I think I've said this before, but the only criterion I have been able to come up with for identifying a great work of art is:
One that possesses more "greatness" than others.


----------



## Captainnumber36 (Jan 19, 2017)

MarkW said:


> I think I've said this before, but the only criterion I have been able to come up with for identifying a great work of art is:
> One that possesses more "greatness" than others.


That implies objectively superior Art when compared with objectively lesser Art which is a concept I don't agree with at all. To me, Art is 100% subjective and personal taste.

All Art has the capacity for having grand effects on it's audience in different AND similar ways depending on the Art and how the individual interprets it and how they utilize it.


----------



## Captainnumber36 (Jan 19, 2017)

Fredx2098 said:


> That's an interesting comparison. You may be misconstruing my use of the word, but I like your thoughts. By unique, I mean something that is unlike anything else or most things (which is my interpretation of what modernism is, which hasn't been refuted yet) which challenges my perception of art (not like a rock labeled as art or feces in a tin can though).

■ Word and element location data
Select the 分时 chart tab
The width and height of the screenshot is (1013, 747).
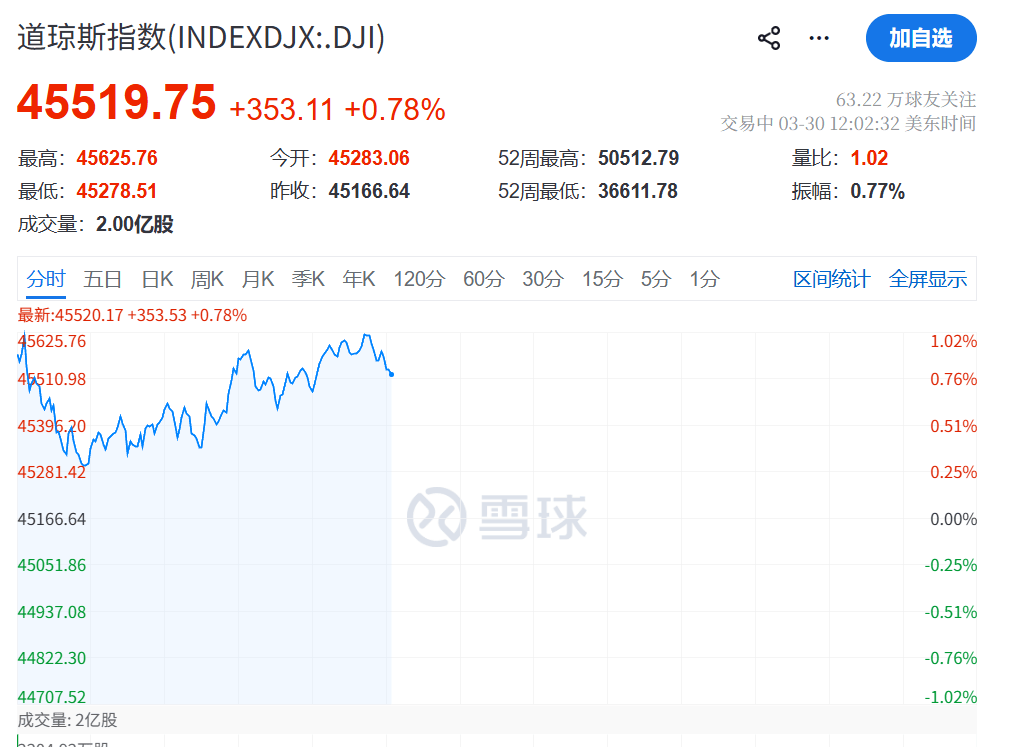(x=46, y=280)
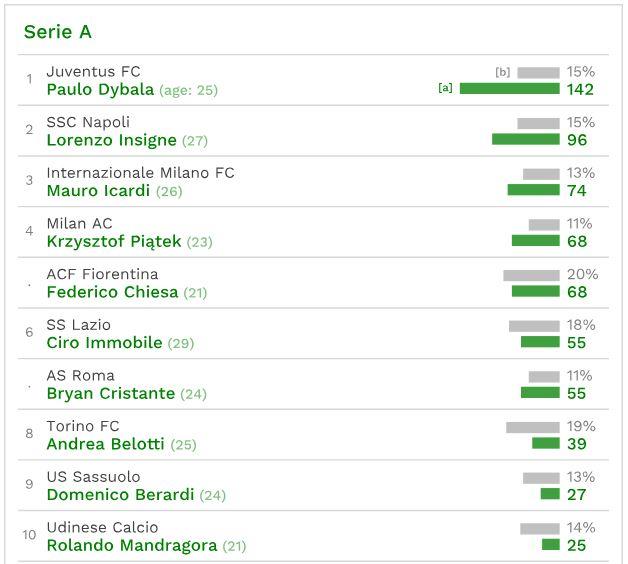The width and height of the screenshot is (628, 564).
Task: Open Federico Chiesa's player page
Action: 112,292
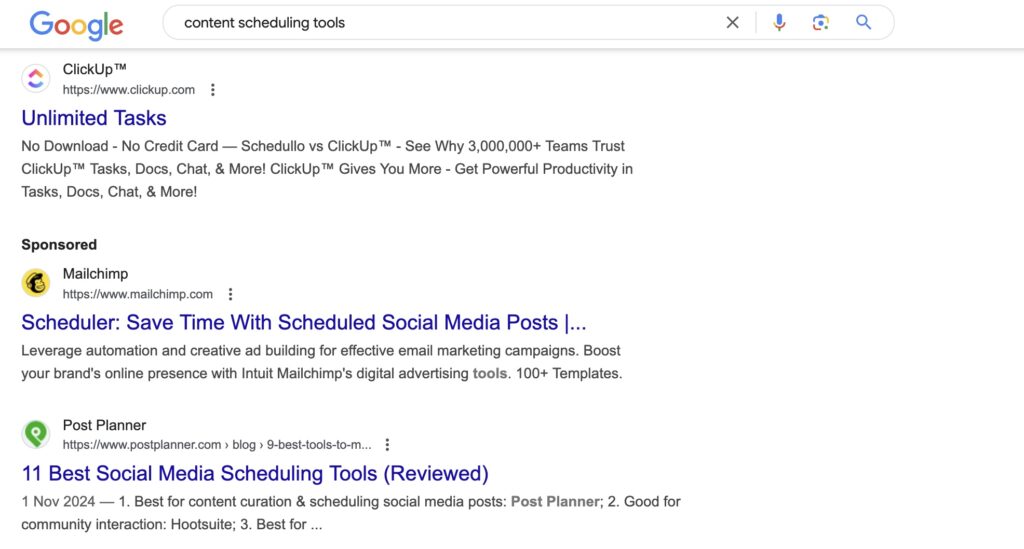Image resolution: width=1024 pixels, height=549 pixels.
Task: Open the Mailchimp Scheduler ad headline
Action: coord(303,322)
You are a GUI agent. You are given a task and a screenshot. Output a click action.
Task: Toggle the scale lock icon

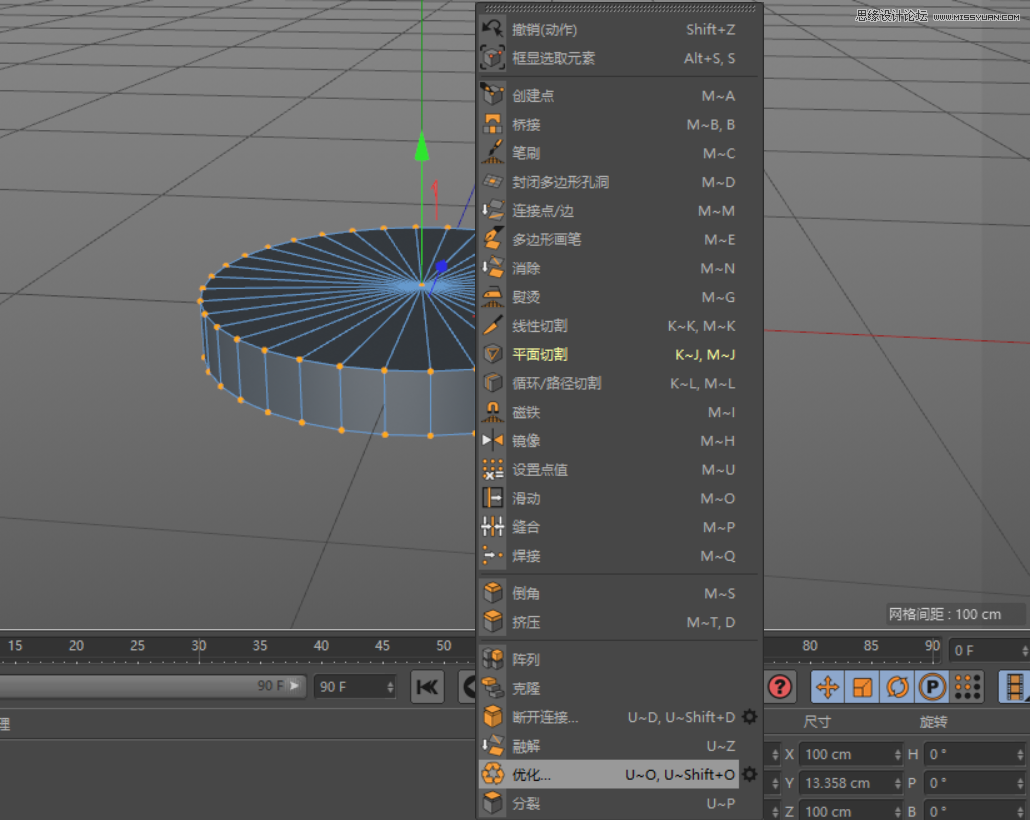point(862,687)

--

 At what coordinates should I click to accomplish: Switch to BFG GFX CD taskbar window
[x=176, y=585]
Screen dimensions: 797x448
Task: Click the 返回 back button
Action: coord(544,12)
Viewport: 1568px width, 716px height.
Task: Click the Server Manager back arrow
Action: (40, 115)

==

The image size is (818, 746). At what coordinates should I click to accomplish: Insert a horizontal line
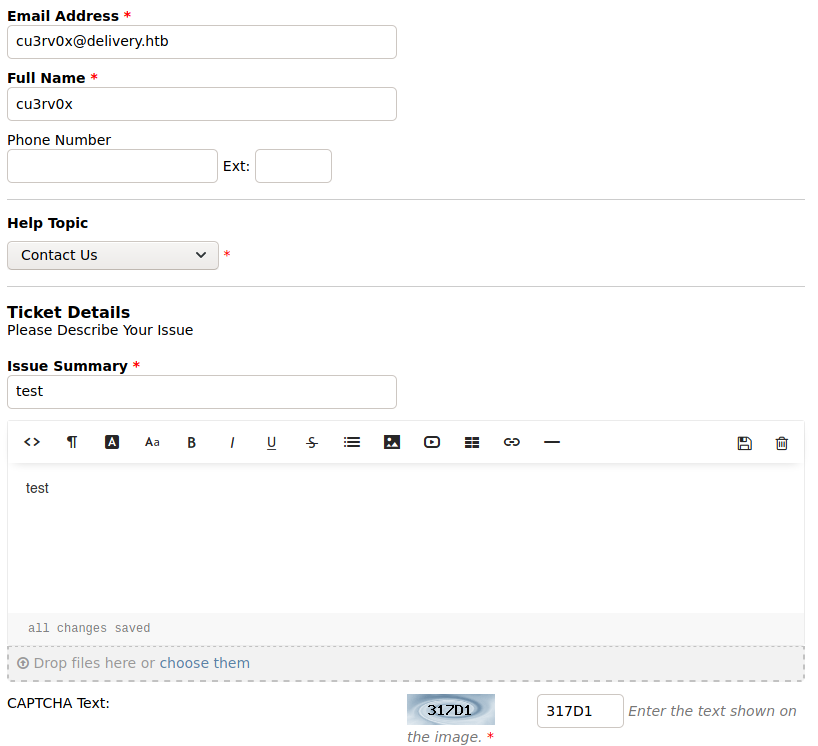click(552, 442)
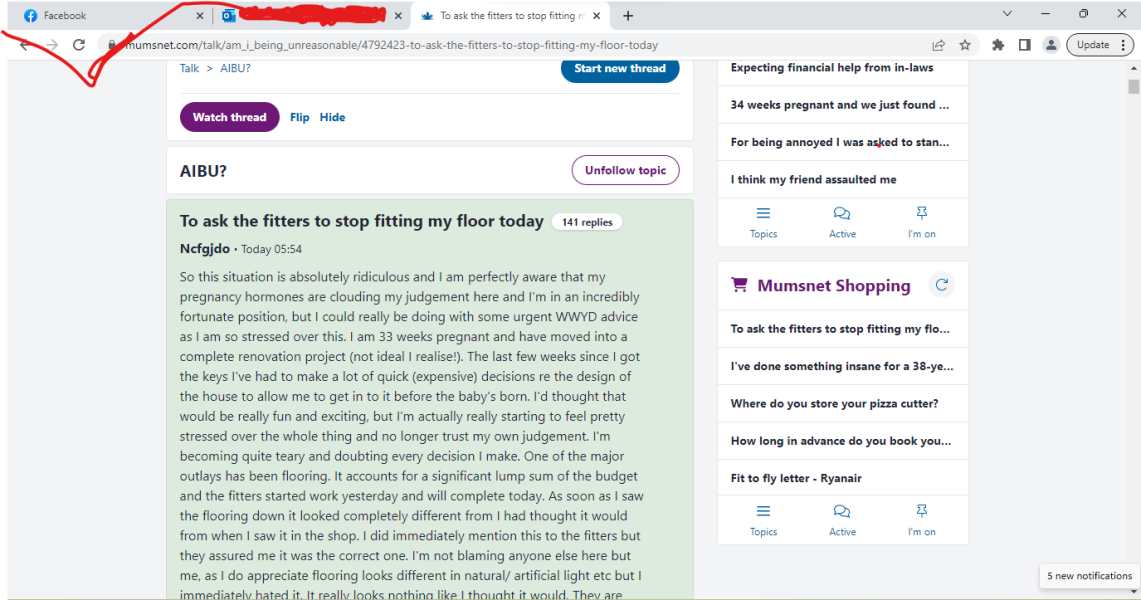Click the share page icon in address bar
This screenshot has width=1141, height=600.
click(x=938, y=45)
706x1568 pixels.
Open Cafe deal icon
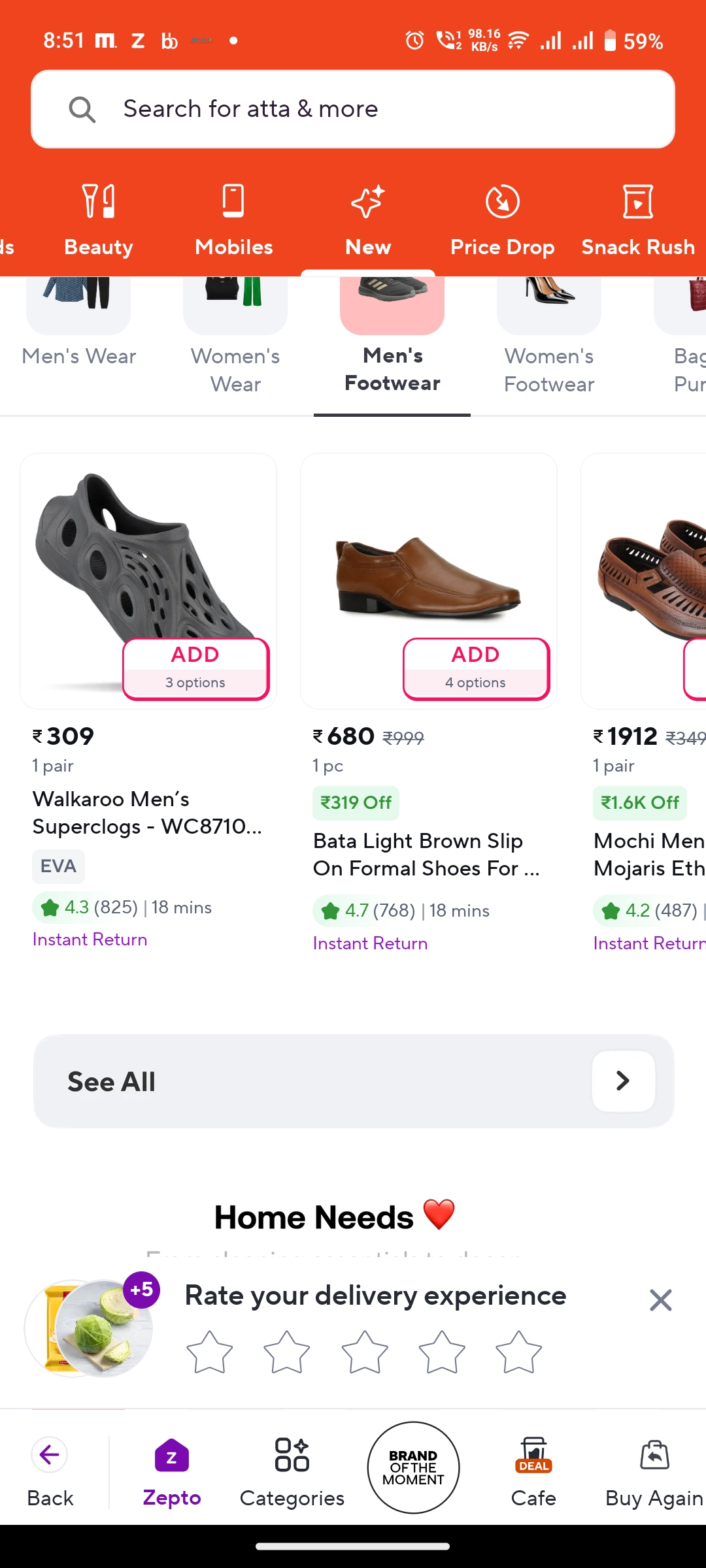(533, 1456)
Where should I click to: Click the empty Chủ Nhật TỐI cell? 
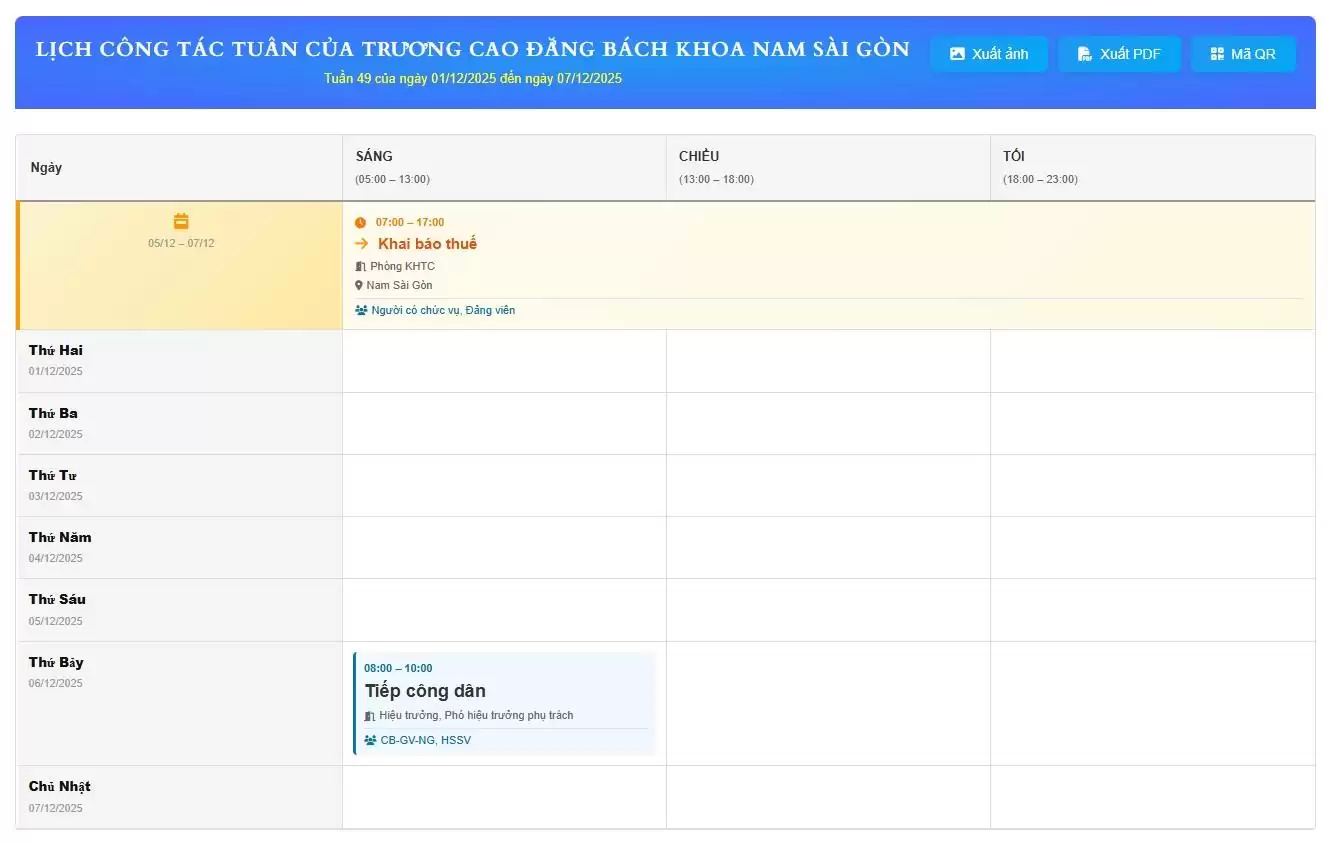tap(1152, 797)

■ WORK REQUIRED
Carry the forum thread about judging great art forward from the point where it stops. The rows have nothing to do with this task.

■ EXERCISE ANSWER
So you want the worlds created by your Art to be highly unlike the majority of what's around in an effort to constantly challenge your perceptions...?


----------



## Fredx2098 (Jun 24, 2018)

Captainnumber36 said:


> So you want the worlds created by your Art to be highly unlike the majority of what's around in an effort to constantly challenge your perceptions...?


That's a good way to put it, though it isn't an effort, it's just what I'm drawn to. I also like art to even be unlike other modern/avant-garde art. For example, atonal music (which I do enjoy) isn't very unique since there are a lot of people who use the technique. Also, it keeps the structure of past music and adds another structure to it. I prefer less-structured art, but not completely structureless. I like deliberate abstraction. Deliberation and abstraction might be good words to add to my list, but abstraction might be included under uniqueness.


----------



## Captainnumber36 (Jan 19, 2017)

I just had another revelation, if ALL art creates a world and getting rid of the pretentious "high class, sophisticated" element, the only thing that matters is if I have feelings for it or not.


----------



## Captainnumber36 (Jan 19, 2017)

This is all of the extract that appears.